Might the existing framework of the International Health Regulations be insufficient to address the systemic disparity revealed by the Covid‑19 experience, thereby necessitating a legislative amendment that explicitly sanctions sanctions against nations that persist in hoarding medical countermeasures, and if so, what constitutional or parliamentary mechanisms would empower Indian legislators to enact such punitive provisions without infringing upon sovereign diplomatic prerogatives?
Could the reliance on public‑private partnership models for pandemic preparedness be deemed a dereliction of the state’s duty to provide universal health services, and would a judicial review of such arrangements reveal violations of the constitutional directive principles of state policy that prescribe the equitable distribution of essential medicines and the prevention of exploitation by profit‑driven entities?

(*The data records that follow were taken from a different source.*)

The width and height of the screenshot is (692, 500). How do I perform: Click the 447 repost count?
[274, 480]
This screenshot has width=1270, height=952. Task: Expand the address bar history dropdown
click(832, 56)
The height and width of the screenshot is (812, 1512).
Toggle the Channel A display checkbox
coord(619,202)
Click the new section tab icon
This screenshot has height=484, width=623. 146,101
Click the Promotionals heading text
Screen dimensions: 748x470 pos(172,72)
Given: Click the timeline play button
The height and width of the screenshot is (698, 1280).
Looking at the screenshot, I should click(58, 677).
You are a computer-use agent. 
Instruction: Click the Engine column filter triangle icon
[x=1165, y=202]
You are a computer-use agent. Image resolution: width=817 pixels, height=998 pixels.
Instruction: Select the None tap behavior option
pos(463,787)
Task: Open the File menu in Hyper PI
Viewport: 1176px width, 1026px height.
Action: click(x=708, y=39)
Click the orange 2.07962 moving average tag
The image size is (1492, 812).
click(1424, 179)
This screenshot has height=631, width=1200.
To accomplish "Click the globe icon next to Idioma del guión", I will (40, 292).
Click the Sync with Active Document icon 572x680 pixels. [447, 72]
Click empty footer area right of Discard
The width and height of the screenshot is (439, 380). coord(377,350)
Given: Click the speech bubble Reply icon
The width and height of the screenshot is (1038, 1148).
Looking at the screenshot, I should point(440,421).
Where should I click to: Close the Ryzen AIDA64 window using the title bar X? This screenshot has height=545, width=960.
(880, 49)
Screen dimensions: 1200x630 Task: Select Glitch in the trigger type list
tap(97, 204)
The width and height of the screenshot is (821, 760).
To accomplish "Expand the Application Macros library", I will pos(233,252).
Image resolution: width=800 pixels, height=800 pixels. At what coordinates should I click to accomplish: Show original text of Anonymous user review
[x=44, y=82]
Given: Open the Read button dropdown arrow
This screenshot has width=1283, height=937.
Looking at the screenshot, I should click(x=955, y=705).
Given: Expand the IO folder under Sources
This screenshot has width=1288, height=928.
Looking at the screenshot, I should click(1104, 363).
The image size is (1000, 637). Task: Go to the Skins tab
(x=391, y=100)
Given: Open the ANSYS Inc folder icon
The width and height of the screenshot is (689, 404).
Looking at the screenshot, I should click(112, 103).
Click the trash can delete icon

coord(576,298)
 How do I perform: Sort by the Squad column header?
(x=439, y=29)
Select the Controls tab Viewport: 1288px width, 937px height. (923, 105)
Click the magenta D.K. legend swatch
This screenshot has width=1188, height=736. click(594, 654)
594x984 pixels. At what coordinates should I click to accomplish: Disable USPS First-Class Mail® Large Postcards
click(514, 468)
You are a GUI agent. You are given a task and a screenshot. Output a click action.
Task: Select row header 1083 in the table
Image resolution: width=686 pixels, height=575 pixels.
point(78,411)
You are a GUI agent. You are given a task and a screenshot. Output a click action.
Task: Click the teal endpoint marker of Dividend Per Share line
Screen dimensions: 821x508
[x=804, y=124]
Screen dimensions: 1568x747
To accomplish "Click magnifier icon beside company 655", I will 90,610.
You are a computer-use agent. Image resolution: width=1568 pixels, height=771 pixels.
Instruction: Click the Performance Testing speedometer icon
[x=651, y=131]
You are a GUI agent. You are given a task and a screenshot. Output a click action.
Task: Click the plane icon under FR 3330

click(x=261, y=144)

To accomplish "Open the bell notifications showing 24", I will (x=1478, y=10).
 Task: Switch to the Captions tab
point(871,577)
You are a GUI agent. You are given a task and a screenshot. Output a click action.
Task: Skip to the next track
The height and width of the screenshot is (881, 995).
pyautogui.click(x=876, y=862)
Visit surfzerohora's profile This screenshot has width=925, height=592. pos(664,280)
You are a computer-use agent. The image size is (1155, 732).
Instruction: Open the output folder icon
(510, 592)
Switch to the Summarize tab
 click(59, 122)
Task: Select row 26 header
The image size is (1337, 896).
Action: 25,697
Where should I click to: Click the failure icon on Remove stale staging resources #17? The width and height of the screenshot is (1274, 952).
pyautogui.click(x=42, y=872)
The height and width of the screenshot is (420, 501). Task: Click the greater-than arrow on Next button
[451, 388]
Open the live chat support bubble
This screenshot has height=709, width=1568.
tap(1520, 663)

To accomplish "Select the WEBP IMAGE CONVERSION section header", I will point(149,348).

Is it within the competence of the Union Ministry of Health, in conjunction with the Ministry of Law and Justice, to draft a domestic statutory instrument that transposes the obligations of any WHO pandemic treaty into binding Indian law, thereby furnishing citizens with a judicially enforceable remedy should the government neglect its treaty‑derived responsibilities?
Might the Supreme Court’s jurisdiction under Article 32, traditionally invoked to enforce fundamental rights, be expansively interpreted to compel the executive branch to disclose a fully itemised and publicly accessible ledger of all vaccine procurement agreements, thereby illuminating any procedural improprieties, preferential allocations, or profiteering schemes that would contravene constitutional guarantees of equality before the law, non‑discrimination, and the overarching public interest?
Will the eventual adoption of a WHO pandemic treaty, should it incorporate robust dispute‑resolution mechanisms and enforceable penalties, furnish a viable platform for India to challenge expatriate pharmaceutical monopolies, thereby rectifying the historic inequities that have rendered its population vulnerable to preventable morbidity and mortality in successive health crises?